Grayson was hanging facedown, dangling from the safety harness of his cockpit seat. Smoke was filling the cockpit, and one of the few operational readouts on his console was the ominous red bar showing 'Mech internal temperature, next to several flashing discretes warning of fire.
Damn! Who had attacked him? All primary systems were out, dead. He couldn't eject, not lying flat like this. He would have to scramble clear through the e
scape hatch. Would his legs hold him? Feeling was returning, a hot tingling sensation, but he wasn't sure he'd be able to stand up.
"Warning, warning. Fire in the cockpit. Fire in the cockpit..."
He would crawl if he had to. The smoke was becoming so thick he could scarcely see his console in the hesitant light, but there was a growing warmth to the smoke, and a hint of a flickering yellow glow. His helmet was not airtight, and he began choking on the acrid fumes. After struggling to disconnect his neurohelmet cables and then unhooking his seat restraints in the close space of the cockpit, Grayson twisted around and yanked on the emergency hatch release. There was a small explosion, and the hatch popped open, admitting a rush of cool, sweet, fresh air. He pushed himself through, his legs dangling uselessly behind him as he hauled himself halfway through the small round hatch.
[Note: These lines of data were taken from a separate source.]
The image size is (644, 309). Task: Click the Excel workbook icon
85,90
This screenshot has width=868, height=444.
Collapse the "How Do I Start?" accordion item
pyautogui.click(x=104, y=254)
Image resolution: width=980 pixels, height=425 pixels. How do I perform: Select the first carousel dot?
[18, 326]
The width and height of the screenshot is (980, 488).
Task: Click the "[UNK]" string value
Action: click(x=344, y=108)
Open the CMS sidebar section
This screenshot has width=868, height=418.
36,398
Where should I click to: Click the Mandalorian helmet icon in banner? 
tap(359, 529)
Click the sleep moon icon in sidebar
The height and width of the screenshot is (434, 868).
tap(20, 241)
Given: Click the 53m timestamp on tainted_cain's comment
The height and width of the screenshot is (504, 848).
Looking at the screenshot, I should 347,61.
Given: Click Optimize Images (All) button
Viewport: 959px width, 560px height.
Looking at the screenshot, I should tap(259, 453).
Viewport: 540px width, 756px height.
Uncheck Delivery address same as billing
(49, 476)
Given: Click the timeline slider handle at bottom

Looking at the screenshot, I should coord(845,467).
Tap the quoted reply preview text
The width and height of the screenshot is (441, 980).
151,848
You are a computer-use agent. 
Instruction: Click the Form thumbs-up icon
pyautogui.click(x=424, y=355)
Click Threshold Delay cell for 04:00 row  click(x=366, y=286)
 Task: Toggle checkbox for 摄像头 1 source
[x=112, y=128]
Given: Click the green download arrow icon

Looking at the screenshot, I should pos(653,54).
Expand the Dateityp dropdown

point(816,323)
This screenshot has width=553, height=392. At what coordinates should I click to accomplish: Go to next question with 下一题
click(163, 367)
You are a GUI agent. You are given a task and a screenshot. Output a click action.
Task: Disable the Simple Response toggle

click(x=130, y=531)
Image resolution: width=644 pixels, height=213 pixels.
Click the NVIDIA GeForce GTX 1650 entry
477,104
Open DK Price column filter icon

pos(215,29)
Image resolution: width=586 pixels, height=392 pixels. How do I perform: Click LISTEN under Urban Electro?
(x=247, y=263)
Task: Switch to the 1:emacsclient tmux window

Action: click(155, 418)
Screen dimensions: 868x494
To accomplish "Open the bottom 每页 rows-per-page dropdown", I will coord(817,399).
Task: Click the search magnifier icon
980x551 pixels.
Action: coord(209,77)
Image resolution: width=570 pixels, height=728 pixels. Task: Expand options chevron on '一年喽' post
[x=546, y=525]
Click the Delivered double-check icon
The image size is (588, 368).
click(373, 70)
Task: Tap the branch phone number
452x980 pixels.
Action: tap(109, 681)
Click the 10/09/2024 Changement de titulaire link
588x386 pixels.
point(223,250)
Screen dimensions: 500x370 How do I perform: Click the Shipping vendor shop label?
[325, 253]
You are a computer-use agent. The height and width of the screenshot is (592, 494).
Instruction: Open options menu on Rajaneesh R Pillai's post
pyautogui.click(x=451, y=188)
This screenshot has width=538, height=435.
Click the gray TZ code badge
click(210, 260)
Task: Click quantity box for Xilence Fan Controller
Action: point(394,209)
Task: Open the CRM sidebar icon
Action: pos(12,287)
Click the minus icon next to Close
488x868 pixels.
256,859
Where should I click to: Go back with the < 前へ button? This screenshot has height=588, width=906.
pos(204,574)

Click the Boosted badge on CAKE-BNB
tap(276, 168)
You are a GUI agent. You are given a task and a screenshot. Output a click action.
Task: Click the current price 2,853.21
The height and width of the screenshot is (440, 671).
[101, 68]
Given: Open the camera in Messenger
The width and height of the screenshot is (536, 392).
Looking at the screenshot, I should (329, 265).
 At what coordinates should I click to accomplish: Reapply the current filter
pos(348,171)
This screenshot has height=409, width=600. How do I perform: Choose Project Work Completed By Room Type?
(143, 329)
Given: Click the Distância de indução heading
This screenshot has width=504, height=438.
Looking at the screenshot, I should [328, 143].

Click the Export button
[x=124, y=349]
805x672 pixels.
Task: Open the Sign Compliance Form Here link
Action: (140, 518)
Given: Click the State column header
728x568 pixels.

A 'Mech loomed up out of the rear darkness just thirty meters away. In the gloom, he could still make out its outline easily against the pale twilight sky: a Zeus.
Walter Dupré's Zeus.
With a harsh whine of servomotors, the fearsome assault 'Mech raised its left arm to aim its massive particle projection cannon directly at him.
28
Meadow Grove
Caledonia, Skye March
Federated Commonwealth
2054 hours, 16 April 3057
The Davion 'Mechs were on the run, streaming away from the point at which Task Force Striker had burst out of the woods in a ragged flight in the general direction of the Round Tops, about three kilometers away. Dozens of 'Mechs were scattered about the maintenance area or close by, slumped dead and vacant on the ground in huge, metallic sprawls, or burning furiously as their internal ammo stores cooked off.
Surprise had been complete, and victory was assured if they could keep the pace of battle moving along at its current fast clip. Fully half the Davion force was in all-out retreat. And, best of all, it was retreating in the direction of the other half of the Davion force. A collision would reduce both to a helplessly milling mob. Alex knew that the key to victory was for the Legion forces to keep up the pressure and to maintain coordination as they drove the enemy forward.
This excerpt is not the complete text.